Spaziergänger auf dem Egelsberg, aber nicht nur dort, können von weitem eine lila- bis bläulichfarbene Blütenpracht sehen, die die Erinnerung an die Lavendelfelder der Provence wachruft. Aus der Nähe gesehen, erlebt man ein Gewächs, das seit einigen Jahren auch in Deutschland heimisch geworden ist: in der Landwirtschaft und zunehmend auch in Gärten, denn diese Pflanze ist eine Bienenweide.

Von ferne erinnert ein Büschelschön-Feld der Farbe nach an Lavendel. Foto: Jens Voss

Gemeint ist  Phacelia tanacetifolia, zu Deutsch Büschelschön, auch Bienenweide, Bienenfreund oder Büschelblume genannt. Gerade die Bienenfreundlichkeit lässt die Pflanze auch in deutschen Gärten immer beliebter werden.  Man kann unter dem Stichwort „Phacelia Bienenfreund“ Blumensamen zur Anlage einer Bienenwiese bestellen.

Ursprüngliche Heimat der nicht winterharten Gattung Phacelia ist  Nord- und Südamerika.

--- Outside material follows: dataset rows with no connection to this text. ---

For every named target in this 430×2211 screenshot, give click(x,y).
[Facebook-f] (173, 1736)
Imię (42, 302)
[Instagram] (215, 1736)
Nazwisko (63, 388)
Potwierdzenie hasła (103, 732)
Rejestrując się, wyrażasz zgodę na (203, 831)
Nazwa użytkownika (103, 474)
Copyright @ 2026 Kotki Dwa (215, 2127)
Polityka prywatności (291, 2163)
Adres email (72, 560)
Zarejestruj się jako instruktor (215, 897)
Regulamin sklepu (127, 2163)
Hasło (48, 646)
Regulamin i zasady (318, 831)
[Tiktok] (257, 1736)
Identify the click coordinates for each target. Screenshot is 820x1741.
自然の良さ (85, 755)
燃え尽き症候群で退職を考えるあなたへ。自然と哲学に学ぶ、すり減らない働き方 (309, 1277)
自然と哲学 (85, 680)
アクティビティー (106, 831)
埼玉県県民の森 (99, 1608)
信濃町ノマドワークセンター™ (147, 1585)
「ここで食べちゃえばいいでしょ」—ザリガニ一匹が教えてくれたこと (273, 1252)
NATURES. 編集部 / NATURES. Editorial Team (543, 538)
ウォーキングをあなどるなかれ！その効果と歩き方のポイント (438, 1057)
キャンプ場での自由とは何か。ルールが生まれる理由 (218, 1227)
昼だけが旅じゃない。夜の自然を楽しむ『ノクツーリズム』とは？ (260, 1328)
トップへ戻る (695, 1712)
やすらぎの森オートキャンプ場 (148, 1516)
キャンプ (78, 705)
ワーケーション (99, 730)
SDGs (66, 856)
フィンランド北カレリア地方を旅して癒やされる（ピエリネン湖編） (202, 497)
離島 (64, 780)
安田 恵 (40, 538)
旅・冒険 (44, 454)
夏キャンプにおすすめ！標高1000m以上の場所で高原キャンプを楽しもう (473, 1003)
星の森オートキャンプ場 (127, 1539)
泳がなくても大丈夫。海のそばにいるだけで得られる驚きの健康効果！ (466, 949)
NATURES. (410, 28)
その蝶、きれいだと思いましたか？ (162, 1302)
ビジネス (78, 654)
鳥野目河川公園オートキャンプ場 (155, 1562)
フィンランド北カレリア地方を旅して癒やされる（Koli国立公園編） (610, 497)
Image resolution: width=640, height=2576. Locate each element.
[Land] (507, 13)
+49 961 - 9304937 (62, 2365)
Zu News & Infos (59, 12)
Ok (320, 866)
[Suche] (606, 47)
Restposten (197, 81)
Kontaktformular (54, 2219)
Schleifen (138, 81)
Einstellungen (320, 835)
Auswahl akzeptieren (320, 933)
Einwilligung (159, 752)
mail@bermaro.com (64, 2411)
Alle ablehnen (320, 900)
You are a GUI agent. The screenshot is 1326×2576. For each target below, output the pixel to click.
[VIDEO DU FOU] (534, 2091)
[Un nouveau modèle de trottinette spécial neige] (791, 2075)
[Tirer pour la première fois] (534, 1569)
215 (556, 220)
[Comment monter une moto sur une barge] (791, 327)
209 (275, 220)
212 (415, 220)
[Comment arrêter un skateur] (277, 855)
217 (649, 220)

Da die Gattung Kälte nicht übersteht, konnte sie in Europa nicht verwildern und sich ausbreiten. Auf landwirtschaftlichen Flächen wird Büschelschön zur Verbesserung und Düngung des Bodens gepflanzt. Die Pflanze bildet ein dichtes Wurzelwerk, das den Boden auflockert. Die Blätter verschatten den Boden stark, so dass Unkraut nicht gedeihen kann. Im Boden entsteht viel organisches Material, der Humusgehalt steigt, die Bodenstruktur verbessert sich. In Fruchtfolgen mit Zuckerrüben ist der Anbau von Phacelia vorteilhaft, da sie Rübenälchen –  ein Fadenwurm, der in Rübenwurzeln lebt – vertreibt. Wie der Wurm kann auch der Mensch empfindlich auf Büschelschön reagieren: Der Hautkontakt mit den Blättern kann allergische Reaktionen wie Hautreizungen hervorrufen.

Die Pflanzen vertragen Trockenheit und sind genügsam. Büschelschön wurde immerhin in den trockenen Höhenlagen Kaliforniens, Arizonas und Mexikos bis in 2.000 Meter Höhe heimisch. So gedeiht die Pflanze zurzeit mühelos auch auf dem 46 Meter hohen Egelsberg und bietet zum Nutzen noch kleine Provence-Momente.